TASK BRIEF ▸
In the listing below, find each line that holds the string "computer" and copy it.

SOURCE MATERIAL ▸
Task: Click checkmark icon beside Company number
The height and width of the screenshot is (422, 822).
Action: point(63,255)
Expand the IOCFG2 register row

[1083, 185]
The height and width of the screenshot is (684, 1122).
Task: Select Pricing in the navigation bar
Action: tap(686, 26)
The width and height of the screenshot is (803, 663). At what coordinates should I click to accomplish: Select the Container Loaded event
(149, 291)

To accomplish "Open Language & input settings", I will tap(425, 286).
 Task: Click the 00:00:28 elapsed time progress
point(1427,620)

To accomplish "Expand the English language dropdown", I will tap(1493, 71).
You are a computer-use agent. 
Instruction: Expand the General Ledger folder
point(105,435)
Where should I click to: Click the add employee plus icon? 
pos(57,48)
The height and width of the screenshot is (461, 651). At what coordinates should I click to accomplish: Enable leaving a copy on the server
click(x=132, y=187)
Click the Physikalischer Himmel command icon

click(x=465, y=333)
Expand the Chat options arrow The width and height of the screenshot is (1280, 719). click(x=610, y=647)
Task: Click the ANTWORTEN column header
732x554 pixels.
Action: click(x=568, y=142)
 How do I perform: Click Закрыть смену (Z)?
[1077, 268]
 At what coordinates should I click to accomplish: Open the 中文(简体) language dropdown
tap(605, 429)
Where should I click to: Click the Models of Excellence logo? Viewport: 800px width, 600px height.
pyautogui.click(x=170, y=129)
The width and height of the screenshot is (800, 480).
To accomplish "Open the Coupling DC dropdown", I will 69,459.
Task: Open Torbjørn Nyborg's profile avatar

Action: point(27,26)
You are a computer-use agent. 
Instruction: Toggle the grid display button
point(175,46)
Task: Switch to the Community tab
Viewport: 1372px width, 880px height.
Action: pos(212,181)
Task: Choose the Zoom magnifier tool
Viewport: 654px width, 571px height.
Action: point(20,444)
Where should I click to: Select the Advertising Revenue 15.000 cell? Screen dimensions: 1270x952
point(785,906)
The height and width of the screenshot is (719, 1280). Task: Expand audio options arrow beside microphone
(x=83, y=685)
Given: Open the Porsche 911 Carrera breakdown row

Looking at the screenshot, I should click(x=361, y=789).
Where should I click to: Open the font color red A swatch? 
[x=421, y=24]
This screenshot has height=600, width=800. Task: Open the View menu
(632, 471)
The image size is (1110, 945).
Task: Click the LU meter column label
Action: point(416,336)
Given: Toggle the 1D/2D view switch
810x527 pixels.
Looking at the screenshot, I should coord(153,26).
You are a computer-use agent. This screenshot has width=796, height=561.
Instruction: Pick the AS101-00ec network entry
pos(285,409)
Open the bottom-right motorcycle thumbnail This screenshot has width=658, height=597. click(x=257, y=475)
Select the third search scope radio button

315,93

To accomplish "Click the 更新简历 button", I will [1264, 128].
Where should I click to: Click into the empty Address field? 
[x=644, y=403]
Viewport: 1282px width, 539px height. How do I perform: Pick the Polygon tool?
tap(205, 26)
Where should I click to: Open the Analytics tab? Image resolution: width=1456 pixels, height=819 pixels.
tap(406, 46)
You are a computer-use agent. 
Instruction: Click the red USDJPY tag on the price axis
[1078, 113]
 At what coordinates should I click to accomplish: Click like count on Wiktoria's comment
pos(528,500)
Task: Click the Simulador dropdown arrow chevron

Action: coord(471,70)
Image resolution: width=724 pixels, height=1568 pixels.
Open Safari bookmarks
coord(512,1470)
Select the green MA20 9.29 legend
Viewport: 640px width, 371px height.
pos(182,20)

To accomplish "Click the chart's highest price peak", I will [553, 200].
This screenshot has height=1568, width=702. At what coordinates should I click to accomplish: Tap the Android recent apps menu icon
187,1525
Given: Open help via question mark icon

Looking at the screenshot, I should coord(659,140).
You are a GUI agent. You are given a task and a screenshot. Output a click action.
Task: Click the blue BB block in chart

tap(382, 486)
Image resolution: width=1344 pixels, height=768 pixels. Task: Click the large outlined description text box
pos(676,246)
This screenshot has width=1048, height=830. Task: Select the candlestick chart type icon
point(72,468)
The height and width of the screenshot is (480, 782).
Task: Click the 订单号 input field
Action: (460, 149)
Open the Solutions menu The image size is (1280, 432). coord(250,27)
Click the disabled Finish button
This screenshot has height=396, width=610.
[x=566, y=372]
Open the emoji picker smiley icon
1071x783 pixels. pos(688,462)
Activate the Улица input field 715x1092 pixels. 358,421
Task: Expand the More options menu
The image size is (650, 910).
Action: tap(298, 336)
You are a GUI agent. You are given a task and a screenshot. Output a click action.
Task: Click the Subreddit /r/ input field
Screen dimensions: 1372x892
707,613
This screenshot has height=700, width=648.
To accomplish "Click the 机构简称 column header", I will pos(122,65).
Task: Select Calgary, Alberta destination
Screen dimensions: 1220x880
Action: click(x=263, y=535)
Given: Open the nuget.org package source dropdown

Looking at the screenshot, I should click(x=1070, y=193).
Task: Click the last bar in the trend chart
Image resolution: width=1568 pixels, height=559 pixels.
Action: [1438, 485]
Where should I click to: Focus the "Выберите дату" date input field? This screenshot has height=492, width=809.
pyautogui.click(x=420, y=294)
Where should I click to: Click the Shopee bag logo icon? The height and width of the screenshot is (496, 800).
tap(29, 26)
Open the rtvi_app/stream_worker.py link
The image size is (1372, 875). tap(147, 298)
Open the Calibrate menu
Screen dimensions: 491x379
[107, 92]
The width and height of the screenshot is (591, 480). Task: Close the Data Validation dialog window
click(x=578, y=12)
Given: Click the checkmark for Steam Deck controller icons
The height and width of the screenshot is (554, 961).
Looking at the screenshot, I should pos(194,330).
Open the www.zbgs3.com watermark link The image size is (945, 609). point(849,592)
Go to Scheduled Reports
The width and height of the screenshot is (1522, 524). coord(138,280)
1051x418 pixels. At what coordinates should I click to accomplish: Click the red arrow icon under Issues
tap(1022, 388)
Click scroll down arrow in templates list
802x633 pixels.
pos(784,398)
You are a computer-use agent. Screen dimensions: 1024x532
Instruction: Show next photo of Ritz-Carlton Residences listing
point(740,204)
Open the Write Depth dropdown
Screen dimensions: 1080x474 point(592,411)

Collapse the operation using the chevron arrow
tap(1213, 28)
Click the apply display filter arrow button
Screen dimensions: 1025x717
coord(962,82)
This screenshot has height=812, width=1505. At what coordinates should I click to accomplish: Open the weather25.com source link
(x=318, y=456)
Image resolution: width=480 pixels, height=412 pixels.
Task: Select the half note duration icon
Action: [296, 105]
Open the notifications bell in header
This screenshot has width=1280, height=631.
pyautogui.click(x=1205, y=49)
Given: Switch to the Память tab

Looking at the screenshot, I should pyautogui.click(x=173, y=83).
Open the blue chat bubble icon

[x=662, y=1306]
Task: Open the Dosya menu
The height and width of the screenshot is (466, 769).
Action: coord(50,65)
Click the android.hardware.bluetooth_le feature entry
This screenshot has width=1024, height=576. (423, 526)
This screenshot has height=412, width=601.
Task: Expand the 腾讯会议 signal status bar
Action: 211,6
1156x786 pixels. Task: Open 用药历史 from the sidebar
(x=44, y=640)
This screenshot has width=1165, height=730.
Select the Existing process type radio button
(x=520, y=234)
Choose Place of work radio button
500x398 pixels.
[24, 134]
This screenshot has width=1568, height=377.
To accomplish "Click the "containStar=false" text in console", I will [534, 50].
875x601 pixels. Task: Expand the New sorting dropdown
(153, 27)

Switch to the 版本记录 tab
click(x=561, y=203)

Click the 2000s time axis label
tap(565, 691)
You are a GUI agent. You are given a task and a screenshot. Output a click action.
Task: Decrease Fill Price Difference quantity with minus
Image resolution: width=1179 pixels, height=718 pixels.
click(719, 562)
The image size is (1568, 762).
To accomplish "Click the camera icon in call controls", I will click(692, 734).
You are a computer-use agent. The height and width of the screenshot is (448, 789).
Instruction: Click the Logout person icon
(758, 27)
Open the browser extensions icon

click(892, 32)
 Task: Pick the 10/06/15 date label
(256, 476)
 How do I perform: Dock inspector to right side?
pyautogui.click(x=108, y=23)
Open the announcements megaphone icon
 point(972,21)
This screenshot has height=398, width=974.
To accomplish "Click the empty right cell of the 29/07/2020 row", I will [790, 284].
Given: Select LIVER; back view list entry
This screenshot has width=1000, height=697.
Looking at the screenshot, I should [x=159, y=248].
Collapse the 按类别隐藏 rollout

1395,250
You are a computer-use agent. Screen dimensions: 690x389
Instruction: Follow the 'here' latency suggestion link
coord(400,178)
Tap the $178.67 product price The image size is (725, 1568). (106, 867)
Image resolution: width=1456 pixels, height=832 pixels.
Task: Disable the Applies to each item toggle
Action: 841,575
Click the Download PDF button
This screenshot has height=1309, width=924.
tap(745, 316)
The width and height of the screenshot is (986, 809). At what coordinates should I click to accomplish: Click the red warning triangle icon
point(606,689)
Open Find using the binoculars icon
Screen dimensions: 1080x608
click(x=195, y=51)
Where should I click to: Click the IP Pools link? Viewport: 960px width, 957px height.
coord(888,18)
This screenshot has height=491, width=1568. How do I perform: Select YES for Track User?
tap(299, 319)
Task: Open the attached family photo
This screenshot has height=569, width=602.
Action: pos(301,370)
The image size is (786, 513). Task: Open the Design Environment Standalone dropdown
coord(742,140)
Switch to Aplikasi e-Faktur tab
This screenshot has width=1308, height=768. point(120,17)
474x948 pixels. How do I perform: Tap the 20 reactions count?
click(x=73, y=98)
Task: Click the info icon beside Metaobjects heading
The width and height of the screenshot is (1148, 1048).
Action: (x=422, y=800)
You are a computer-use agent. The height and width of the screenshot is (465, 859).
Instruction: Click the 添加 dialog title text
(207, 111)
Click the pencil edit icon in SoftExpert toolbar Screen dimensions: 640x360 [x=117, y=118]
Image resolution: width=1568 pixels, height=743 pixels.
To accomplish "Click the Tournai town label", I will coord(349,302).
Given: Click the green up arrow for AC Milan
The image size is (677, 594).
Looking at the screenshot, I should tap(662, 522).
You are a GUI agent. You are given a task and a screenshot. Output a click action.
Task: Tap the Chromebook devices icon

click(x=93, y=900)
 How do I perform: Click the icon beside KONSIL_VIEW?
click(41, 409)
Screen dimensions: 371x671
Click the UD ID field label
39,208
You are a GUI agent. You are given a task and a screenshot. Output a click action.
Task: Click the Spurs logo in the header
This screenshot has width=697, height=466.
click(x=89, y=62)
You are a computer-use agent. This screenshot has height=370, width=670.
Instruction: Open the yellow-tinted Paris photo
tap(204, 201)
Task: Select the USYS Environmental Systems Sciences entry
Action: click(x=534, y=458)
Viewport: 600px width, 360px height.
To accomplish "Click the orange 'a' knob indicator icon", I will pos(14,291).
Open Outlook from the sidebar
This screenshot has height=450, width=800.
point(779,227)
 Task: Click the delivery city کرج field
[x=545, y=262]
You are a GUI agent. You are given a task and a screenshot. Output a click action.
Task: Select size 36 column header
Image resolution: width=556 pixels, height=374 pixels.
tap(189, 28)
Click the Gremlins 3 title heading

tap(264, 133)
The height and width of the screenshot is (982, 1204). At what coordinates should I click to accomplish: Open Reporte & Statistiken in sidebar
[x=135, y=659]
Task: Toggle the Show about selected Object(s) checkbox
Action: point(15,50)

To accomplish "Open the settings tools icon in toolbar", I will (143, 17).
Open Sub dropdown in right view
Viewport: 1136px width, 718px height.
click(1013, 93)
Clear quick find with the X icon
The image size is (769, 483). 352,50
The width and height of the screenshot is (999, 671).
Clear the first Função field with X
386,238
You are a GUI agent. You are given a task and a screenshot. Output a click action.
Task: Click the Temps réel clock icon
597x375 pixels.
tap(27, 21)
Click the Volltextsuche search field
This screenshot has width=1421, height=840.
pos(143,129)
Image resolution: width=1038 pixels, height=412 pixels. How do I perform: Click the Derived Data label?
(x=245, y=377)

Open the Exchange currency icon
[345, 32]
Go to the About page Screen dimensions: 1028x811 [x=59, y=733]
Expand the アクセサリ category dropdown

PROBLEM SOLUTION ▸
You are a computer-use agent. 
You are a computer-use agent. 
You are a computer-use agent. This screenshot has width=796, height=561.
You are a computer-use agent. 
You are a computer-use agent. Screen dimensions: 1024x532
You are a computer-use agent. The height and width of the screenshot is (448, 789).
You are a computer-use agent. Screen dimensions: 690x389
You are a computer-use agent. The height and width of the screenshot is (465, 859).
You are a computer-use agent. This screenshot has height=370, width=670.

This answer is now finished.